▸ Try it
The line containing "My Account (748, 36)" and all lines following it in the listing below are to be reproduced exactly, with no other lines.

▸ Data provided
----------------------------------------

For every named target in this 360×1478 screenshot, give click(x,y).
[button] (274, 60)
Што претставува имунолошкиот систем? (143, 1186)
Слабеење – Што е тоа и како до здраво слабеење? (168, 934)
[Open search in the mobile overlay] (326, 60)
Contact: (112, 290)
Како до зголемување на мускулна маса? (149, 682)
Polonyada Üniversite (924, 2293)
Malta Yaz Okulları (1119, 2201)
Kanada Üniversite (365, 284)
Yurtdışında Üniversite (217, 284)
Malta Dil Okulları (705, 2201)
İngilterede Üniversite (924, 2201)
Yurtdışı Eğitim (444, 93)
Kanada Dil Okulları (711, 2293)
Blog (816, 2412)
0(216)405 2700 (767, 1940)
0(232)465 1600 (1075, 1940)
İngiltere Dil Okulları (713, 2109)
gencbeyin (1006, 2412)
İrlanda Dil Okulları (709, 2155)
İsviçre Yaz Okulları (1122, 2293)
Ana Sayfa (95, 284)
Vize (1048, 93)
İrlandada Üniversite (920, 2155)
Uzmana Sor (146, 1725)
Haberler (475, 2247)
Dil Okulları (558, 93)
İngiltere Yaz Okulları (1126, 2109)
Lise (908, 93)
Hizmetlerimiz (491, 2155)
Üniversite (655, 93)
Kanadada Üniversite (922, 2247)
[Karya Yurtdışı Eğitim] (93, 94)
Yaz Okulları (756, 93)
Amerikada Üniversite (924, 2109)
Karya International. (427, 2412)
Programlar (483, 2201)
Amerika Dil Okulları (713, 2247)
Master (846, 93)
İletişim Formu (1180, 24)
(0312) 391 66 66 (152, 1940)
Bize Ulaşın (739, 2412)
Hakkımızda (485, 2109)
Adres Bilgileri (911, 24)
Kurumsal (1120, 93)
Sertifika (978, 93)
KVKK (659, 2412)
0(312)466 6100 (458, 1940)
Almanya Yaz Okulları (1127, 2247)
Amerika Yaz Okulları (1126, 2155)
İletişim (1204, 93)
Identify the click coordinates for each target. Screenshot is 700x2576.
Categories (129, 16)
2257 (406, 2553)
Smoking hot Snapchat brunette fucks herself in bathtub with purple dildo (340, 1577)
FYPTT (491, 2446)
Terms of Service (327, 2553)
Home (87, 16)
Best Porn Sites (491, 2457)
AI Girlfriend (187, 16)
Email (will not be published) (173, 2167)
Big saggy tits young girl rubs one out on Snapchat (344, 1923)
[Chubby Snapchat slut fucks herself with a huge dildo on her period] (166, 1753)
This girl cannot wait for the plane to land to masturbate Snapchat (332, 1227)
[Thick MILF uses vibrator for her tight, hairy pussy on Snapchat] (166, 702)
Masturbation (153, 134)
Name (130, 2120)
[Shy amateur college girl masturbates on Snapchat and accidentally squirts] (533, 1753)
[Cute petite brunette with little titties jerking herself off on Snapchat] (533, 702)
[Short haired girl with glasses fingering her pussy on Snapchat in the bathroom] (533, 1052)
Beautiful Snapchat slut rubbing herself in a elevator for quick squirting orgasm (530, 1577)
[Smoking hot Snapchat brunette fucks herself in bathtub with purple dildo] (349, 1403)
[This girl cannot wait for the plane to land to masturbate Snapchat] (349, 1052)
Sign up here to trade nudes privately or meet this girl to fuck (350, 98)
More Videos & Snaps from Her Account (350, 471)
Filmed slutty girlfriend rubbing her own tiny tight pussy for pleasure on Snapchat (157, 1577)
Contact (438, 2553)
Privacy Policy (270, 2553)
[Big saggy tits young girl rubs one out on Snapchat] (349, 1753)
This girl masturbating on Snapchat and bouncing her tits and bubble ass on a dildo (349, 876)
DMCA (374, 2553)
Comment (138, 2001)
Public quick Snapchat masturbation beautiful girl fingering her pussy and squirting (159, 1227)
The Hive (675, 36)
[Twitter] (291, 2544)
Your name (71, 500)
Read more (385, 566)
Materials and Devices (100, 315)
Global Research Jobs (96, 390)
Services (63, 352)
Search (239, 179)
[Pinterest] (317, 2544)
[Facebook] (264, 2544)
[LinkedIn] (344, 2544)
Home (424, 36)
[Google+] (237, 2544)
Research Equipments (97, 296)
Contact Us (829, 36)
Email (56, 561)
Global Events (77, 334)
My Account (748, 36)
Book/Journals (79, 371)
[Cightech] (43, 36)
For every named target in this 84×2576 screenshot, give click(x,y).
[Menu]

----------------------------------------

▸ Answer area
My Account (748, 36)
Book/Journals (79, 371)
[Cightech] (43, 36)
For every named target in this 84×2576 screenshot, give click(x,y).
[Menu]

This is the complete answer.